## EXTRAIT RETENU
○ ○ ○
Représentées par Me Frédérique Etevenard, avocat au barreau de Paris, toque : K0065

Ayant pour avocat plaidant Me Bénédicte Bury de la SELEURL B.BURY AVOCATS, avocat au barreau de Paris, toque : P0121

COMPOSITION DE LA COUR :

L'affaire a été débattue le 27 Février 2024, en audience publique, devant la Cour composée de :

M. Marc BAILLY, président de chambre

M. Vincent BRAUD, président

Madame Pascale SAPPEY-GUESDON, conseillère

qui en ont délibéré, un rapport a été présenté à l'audience par Monsieur Vincent BRAUD dans les conditions prévues par l'article 804 du code de procédure civile.

Greffier, lors des débats : Mme Mélanie THOMAS

ARRET :

- Contradictoire

- par mise à disposition de l'arrêt au greffe de la Cour, les parties en ayant été préalablement avisées dans les conditions prévues au deuxième alinéa de l'article 450 du code de procédure civile.

- signé par Marc BAILLY, président de chambre et par Mélanie THOMAS, Greffier, présent lors de la mise à disposition.

* * * * *

[B] [Y], alors âgé de 94 ans, a été démarché en septembre 2014 par la société FXN Trade, en vue d'investir des fonds sur des plateformes de négoce en ligne. Cette société proposait de réaliser des investissements sur le marché des changes Forex (Foreign exchange), ainsi que des opérations sur les options binaires.

Entre le 16 septembre 2014 et le 26 décembre 2014, il a ainsi réalisé dix virements au profit de bénéficiaires dénommés Phoneloop, [F], et BF Capital ltd, pour un montant total de 480 000 euros.

Indiquant s'être trouvé dans l'impossibilité de retirer les fonds investis et leurs produits, tandis que ses interlocuteurs, après l'avoir informé de la perte de l'intégralité de ses placements, avaient disparu, il a mis en demeure le Crédit agricole de [Localité 11] et d'Île-de-France, banque détentrice du compte depuis lequel les virements avaient été réalisés, de lui rembourser les fonds.

[B] [Y] a ensuite assigné le Crédit agricole par exploit en date du 26 décembre 2018 devant le tribunal de grande instance de Paris en responsabilité, pour avoir commis des manquements relatifs d'une part à son obligation de vigilance et d'autre part à son devoir de conseil et de mise en garde dans le cadre d'opérations bancaires manifestement irrégulières.

[B] [Y] est décédé le [Date décès 3] 2020, et ses ayants droit, [X] et [G] [Y], sont intervenus à la procédure.
○ ○ ○
## TÂCHE COURTE 1
Selon l'extrait, quel montant total [B] [Y] a-t-il versé par ses dix virements entre le 16 septembre et le 26 décembre 2014 ?
L'extrait et les enregistrements ne proviennent pas de la même source.

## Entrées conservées
○ ○ ○
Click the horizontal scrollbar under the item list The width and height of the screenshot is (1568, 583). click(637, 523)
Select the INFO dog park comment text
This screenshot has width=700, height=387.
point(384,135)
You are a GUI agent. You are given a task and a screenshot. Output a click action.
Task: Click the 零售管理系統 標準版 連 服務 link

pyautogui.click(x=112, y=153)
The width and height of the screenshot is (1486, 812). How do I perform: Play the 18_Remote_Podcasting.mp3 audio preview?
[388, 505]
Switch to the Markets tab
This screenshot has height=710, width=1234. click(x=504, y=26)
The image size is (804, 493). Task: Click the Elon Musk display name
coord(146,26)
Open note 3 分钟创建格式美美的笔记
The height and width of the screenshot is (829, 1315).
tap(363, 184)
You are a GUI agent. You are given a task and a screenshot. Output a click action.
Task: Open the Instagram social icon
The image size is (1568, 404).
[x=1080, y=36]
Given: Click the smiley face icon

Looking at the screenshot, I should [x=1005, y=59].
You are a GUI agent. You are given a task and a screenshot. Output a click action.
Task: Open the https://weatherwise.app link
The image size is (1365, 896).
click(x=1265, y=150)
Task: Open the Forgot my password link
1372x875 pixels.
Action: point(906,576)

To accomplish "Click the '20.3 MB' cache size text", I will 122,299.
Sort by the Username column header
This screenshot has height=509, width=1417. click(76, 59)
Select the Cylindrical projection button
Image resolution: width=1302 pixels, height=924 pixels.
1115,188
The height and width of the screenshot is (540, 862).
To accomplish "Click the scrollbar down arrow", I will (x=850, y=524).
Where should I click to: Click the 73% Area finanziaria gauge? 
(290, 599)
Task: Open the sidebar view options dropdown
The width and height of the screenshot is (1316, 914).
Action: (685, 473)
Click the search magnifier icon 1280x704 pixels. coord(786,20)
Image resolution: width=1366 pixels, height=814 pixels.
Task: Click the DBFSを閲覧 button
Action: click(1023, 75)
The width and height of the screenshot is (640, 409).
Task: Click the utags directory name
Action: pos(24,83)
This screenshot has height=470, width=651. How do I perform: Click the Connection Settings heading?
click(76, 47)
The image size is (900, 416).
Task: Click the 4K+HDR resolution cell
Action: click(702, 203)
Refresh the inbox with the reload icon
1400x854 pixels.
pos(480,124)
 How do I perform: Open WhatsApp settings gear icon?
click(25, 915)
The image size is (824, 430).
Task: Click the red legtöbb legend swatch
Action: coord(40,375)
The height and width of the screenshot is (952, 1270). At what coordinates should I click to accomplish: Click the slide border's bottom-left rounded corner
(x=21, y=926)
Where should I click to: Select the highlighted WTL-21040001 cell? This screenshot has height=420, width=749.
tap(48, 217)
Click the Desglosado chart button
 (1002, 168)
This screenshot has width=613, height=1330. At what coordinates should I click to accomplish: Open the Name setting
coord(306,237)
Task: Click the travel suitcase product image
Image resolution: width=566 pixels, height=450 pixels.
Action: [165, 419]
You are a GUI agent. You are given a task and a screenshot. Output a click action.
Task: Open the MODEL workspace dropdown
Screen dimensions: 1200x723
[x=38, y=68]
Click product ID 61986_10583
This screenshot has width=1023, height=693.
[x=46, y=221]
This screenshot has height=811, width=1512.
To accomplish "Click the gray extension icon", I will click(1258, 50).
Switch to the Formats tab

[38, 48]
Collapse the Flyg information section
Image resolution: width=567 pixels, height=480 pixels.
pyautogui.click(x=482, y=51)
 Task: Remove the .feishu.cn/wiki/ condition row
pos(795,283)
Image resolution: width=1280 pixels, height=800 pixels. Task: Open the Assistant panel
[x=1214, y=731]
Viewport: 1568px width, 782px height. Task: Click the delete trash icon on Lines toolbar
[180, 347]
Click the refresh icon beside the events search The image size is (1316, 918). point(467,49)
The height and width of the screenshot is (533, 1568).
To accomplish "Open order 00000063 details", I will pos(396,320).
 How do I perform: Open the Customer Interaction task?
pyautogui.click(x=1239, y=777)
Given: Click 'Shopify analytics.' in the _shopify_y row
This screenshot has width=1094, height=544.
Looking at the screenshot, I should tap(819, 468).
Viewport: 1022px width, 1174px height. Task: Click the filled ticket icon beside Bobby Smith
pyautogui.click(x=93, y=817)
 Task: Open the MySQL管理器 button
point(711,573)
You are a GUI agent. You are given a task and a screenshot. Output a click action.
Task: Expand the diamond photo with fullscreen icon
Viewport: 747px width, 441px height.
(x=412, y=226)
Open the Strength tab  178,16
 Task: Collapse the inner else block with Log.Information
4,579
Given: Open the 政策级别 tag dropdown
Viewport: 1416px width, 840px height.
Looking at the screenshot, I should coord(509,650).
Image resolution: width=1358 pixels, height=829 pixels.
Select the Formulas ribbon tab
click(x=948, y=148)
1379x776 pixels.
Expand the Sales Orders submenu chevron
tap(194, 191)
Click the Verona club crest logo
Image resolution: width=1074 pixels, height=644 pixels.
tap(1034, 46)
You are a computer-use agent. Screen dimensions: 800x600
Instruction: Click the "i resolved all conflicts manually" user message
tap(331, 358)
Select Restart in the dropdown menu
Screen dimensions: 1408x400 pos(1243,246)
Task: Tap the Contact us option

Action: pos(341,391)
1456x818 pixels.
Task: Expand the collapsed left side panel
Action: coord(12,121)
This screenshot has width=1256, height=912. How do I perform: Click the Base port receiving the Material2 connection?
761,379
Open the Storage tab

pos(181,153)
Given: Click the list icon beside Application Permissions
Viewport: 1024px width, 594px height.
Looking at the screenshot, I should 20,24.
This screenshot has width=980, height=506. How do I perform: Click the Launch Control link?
○ ○ ○
## TÂCHE COURTE 2
Recopiez à l'identique les lignes des enregistrements, depuis celle qui contient "This screenshot has width=1256, height=912." jusqu'à la dernière ligne des enregistrements, ces deux lignes comprises.

## RÉPONSE COMPLÈTE 1
480 000 euros.

## RÉPONSE COMPLÈTE 2
This screenshot has width=1256, height=912. How do I perform: Click the Base port receiving the Material2 connection?
761,379
Open the Storage tab

pos(181,153)
Given: Click the list icon beside Application Permissions
Viewport: 1024px width, 594px height.
Looking at the screenshot, I should 20,24.
This screenshot has width=980, height=506. How do I perform: Click the Launch Control link?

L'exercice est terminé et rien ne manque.